# Looking for Havanese puppy in California



## Bona (Sep 9, 2008)

I'm not sure if this is a right thread to post this in, but I'm looking for Havanese puppy in Northern California. Does anyone know of any breeders that have puppies for sale? My mom really wants one and I was hoping to find a puppy by December, so I can give it to her for her birthday. Would really appreciate any leads.

Thank you,
Katya


----------



## juliav (Nov 21, 2006)

Hi Katya and welcome to the forum :wave:

It's nice to see another northern californian on the forum. I live in San Francisco and we have Havanese playdates all around bay area. Here are some of the local breeders you want to contact and if they don't have any puppies, they will be able to refer you:

http://www.bellahavanese.com/ - Kathy is the breeder
http://www.moptophavanese.com/ - Katie posts on this forum quite a bit.
http://www.lilpawzhavanese.net/ - Elaine is the breeder

You might also check out the Havanese Club of America's website. It's full of great information about the breed. A nice way to meet breeders is going to the show. If you check out www.infodog.com it has list of shows by state and you might find one close to you. As a matter of fact, there is one in Napa this weekend and there is one in San Mateo end of December.

Best of luck,

Edited to ass that your little Havanese is adorable. We'd love to see more pictures.


----------



## MopTop Havanese (Sep 25, 2006)

HI-
I dont have any puppies right now-
Email Elaine (LilPawz Havanese)-http://www.lilpawzhavanese.net/ 
I know she has an older puppy girl who is adorable- and may have some puppies available too-


----------



## Bona (Sep 9, 2008)

Thank you so much for the feedback. Wish me luck with the search.

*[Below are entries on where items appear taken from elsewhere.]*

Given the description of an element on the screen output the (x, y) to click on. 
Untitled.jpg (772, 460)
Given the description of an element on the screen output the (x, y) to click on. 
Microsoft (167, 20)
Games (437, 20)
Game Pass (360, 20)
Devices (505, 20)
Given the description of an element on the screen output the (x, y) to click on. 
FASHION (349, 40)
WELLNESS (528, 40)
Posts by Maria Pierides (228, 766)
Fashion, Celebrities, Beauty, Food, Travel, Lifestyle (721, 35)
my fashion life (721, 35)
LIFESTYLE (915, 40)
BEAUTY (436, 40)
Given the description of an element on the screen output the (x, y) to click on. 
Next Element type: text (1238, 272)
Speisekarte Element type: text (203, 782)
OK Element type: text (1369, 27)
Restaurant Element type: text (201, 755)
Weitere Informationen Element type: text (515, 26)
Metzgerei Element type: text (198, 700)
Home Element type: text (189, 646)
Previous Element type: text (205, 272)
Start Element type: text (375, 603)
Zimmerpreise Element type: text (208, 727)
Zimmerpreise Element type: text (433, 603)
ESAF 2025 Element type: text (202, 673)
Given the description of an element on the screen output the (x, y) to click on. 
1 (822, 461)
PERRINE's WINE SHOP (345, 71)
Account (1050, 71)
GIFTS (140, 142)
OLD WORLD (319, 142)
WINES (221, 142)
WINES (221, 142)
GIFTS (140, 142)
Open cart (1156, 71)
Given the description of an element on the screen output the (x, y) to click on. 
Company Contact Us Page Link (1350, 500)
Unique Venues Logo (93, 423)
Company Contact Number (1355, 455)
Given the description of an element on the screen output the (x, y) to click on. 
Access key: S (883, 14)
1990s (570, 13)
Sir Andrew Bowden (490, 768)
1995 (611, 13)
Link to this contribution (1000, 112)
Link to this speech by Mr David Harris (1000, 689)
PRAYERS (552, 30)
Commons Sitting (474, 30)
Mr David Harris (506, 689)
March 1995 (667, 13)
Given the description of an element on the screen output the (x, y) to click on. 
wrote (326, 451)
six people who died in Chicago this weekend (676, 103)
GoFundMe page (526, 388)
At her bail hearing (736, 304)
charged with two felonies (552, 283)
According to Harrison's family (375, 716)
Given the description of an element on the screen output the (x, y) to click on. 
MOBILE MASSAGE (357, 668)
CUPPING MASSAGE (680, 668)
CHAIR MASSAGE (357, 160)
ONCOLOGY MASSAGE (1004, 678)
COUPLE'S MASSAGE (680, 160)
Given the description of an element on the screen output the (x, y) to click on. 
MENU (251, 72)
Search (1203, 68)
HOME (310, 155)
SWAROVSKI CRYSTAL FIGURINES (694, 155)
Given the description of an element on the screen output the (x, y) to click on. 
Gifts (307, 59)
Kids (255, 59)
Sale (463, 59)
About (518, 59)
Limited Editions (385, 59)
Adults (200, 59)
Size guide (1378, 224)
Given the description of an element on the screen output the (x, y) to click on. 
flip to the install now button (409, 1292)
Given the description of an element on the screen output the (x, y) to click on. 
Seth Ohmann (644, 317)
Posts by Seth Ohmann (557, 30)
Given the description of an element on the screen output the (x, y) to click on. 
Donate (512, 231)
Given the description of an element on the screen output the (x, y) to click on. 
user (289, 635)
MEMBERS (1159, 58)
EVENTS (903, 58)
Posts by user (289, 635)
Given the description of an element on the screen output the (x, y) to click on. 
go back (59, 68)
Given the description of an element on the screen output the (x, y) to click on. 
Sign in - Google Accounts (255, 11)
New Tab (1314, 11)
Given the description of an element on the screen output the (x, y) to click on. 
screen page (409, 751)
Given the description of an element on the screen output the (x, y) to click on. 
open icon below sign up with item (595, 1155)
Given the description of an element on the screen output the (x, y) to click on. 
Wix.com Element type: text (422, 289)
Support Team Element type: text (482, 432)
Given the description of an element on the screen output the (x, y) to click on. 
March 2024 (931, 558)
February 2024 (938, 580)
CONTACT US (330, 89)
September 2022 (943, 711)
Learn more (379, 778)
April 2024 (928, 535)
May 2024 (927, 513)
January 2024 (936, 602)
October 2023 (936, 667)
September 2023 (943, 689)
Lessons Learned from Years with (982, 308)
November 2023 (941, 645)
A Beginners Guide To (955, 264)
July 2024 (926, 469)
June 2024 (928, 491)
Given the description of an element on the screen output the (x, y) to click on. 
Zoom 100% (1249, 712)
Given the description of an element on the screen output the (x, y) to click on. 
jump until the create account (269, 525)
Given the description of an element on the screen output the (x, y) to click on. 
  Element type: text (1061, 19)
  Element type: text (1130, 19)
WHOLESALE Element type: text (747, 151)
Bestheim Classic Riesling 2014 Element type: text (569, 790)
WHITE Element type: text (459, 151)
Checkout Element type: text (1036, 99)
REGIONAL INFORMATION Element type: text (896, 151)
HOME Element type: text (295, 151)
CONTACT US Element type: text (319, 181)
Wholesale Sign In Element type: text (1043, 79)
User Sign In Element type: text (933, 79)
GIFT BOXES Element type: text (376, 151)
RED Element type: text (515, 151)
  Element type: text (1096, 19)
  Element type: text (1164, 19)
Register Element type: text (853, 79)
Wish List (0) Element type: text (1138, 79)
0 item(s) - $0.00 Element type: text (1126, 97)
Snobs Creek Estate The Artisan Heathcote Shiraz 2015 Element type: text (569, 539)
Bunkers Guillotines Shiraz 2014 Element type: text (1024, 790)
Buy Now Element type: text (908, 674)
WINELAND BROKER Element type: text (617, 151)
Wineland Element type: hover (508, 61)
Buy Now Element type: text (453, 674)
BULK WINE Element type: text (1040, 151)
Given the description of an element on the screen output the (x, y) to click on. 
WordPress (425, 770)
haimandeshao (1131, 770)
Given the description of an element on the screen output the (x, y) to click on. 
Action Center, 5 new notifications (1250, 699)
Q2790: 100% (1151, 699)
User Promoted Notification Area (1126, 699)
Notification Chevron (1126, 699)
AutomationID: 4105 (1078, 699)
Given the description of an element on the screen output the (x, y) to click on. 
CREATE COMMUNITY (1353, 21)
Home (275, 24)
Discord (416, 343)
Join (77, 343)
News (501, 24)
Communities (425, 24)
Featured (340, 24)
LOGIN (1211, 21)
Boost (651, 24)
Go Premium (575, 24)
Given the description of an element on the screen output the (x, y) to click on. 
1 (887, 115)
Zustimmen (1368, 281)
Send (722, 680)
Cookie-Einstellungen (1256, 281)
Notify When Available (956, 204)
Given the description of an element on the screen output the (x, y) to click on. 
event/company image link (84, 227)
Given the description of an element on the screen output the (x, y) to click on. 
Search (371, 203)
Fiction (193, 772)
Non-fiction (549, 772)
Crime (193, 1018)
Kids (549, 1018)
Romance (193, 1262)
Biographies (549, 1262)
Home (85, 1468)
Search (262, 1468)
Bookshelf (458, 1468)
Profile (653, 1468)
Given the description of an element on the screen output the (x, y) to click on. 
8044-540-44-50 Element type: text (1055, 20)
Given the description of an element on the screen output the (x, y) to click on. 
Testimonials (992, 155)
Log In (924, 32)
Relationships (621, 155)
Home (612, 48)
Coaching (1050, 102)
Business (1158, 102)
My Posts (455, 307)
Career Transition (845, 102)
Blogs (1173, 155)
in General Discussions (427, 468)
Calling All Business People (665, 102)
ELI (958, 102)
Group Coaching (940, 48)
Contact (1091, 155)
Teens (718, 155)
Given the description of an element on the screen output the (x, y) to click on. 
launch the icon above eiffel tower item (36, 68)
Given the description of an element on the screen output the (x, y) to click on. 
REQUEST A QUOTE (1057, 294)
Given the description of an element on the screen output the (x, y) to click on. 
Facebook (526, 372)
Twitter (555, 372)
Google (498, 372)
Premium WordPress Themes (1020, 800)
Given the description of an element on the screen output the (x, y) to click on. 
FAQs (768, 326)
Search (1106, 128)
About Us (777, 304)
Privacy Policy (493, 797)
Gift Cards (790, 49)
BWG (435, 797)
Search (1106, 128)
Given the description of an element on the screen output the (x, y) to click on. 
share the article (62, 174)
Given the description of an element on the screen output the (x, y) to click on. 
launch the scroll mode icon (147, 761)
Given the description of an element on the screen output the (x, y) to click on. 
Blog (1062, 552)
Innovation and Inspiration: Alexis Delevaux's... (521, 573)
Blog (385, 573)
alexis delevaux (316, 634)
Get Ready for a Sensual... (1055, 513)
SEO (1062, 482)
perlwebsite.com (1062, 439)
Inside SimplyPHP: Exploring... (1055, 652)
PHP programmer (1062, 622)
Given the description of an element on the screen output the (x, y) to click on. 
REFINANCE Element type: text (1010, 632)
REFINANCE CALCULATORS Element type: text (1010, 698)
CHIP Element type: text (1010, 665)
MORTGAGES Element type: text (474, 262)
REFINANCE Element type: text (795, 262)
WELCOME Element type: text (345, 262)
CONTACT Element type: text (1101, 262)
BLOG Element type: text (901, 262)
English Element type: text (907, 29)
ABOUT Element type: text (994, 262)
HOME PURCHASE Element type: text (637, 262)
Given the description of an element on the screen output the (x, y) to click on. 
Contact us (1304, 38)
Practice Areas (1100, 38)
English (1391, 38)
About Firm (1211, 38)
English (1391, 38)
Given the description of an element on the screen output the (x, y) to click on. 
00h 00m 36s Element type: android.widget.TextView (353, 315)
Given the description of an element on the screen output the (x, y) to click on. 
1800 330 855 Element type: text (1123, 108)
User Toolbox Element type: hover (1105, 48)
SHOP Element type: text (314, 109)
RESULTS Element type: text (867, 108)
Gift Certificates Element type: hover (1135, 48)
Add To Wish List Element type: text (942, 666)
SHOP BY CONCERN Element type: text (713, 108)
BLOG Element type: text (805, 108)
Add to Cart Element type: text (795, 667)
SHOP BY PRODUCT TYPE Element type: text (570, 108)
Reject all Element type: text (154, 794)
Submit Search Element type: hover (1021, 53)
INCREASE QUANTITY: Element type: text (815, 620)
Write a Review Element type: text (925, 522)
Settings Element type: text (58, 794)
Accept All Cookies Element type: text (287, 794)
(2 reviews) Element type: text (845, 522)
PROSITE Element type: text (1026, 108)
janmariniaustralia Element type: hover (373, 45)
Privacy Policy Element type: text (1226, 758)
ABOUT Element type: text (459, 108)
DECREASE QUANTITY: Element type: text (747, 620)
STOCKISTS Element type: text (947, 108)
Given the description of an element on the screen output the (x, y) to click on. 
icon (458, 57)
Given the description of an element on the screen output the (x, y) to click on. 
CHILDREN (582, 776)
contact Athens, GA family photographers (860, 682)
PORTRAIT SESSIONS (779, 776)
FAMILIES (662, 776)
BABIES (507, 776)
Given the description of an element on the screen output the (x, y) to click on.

Katie - when are you planning to have your next litter?


----------



## Cheryls (Aug 9, 2007)

Check your private messages, I sent you a message. Thank you. -Cheryl-


----------



## skkrumwiede (Oct 8, 2012)

Hi
We are looking for a Havanese rescuse in northern California. Does anyone have any leads as to where we can get one. I have been looking for one since september. Any leads would be appreciated.
Thank you


----------



## TilliesMom (Sep 30, 2010)

where abouts in Northern Ca?? Have you check HRI? (Havanese Resuce Inc)


----------



## sprorchid (Mar 30, 2010)

I'm a volunteer in the East Bay for HRI. I'll email our regional director and see what the scoop is but there is a website.

also - Bona, can I come over and play with your puppy when you get it??? I only have a 1/2 hav and dream of getting a hav girl


----------



## Ewokpup (Nov 3, 2012)

sprorchid said:


> I'm a volunteer in the East Bay for HRI. I'll email our regional director and see what the scoop is but there is a website.
> 
> also - Bona, can I come over and play with your puppy when you get it??? I only have a 1/2 hav and dream of getting a hav girl


A half hav...what's the other half? Mine is half hav, half pomeranian.


----------



## sprorchid (Mar 30, 2010)

1/2 hav 1/2 shih tzu. can you pick him out? he's the only half breed in the pic. he's a silver sable (brindle). the dog foremost in the photo.


----------